:: Information given ::

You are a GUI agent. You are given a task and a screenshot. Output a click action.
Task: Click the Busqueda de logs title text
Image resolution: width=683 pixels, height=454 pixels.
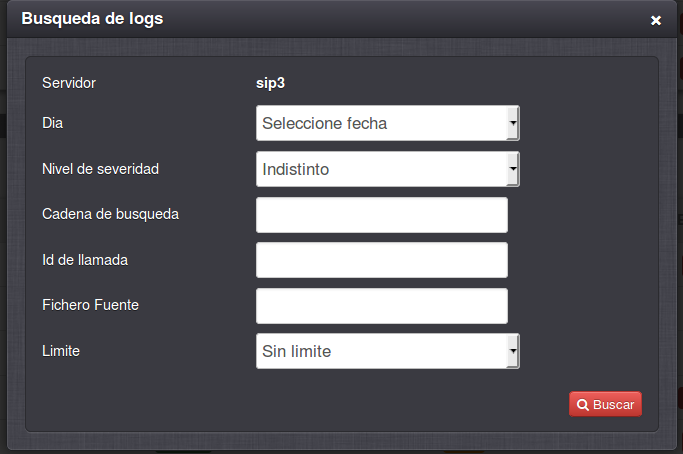point(92,19)
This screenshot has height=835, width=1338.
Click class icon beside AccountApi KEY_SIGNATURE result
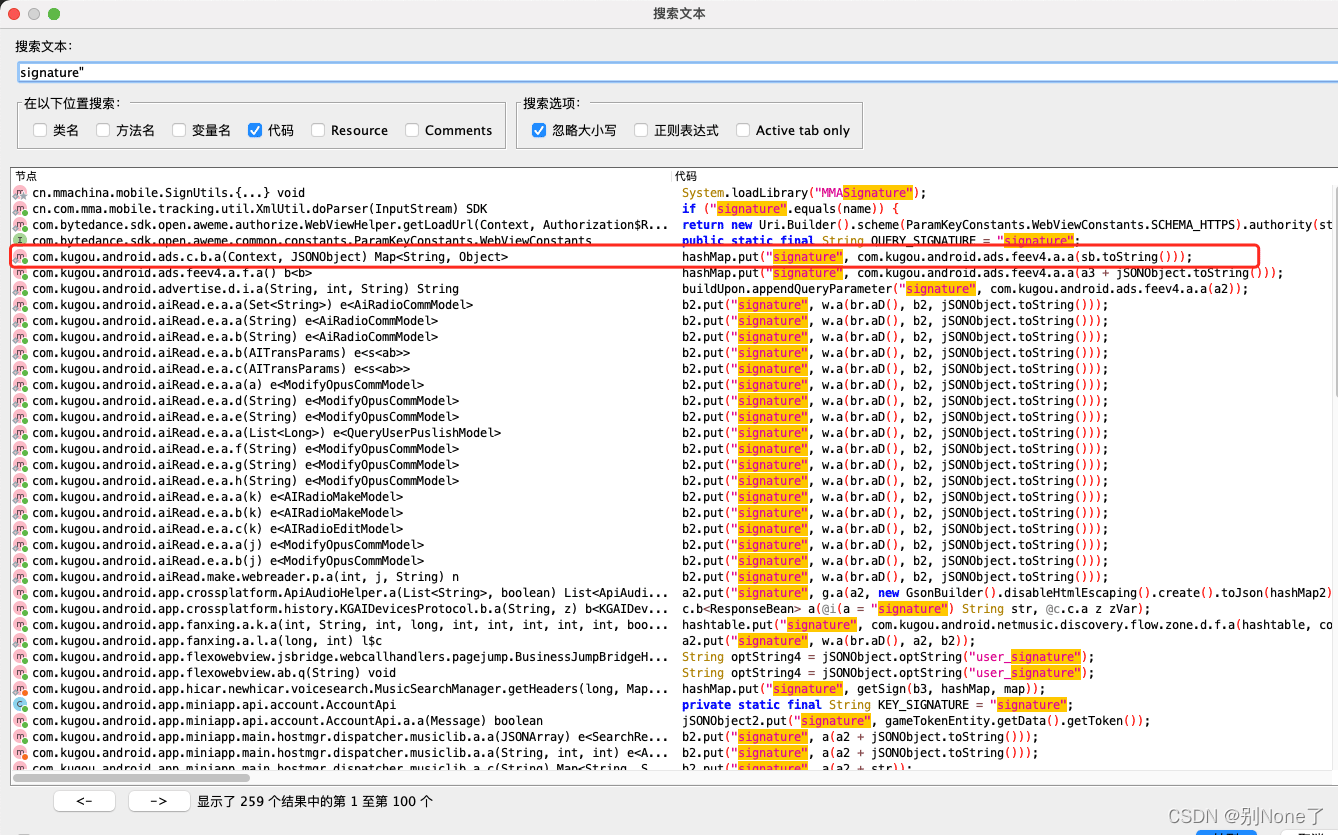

:: Exercise aim ::
Put the lines of the material into a JSON list of strings, one string per line and with blank lines left out, beginning with the line that contains "This screenshot has height=835, width=1338." and continuing through the end of the material. Leave the pictures out of the answer.

:: Exercise output ::
[
  "This screenshot has height=835, width=1338.",
  "Click class icon beside AccountApi KEY_SIGNATURE result"
]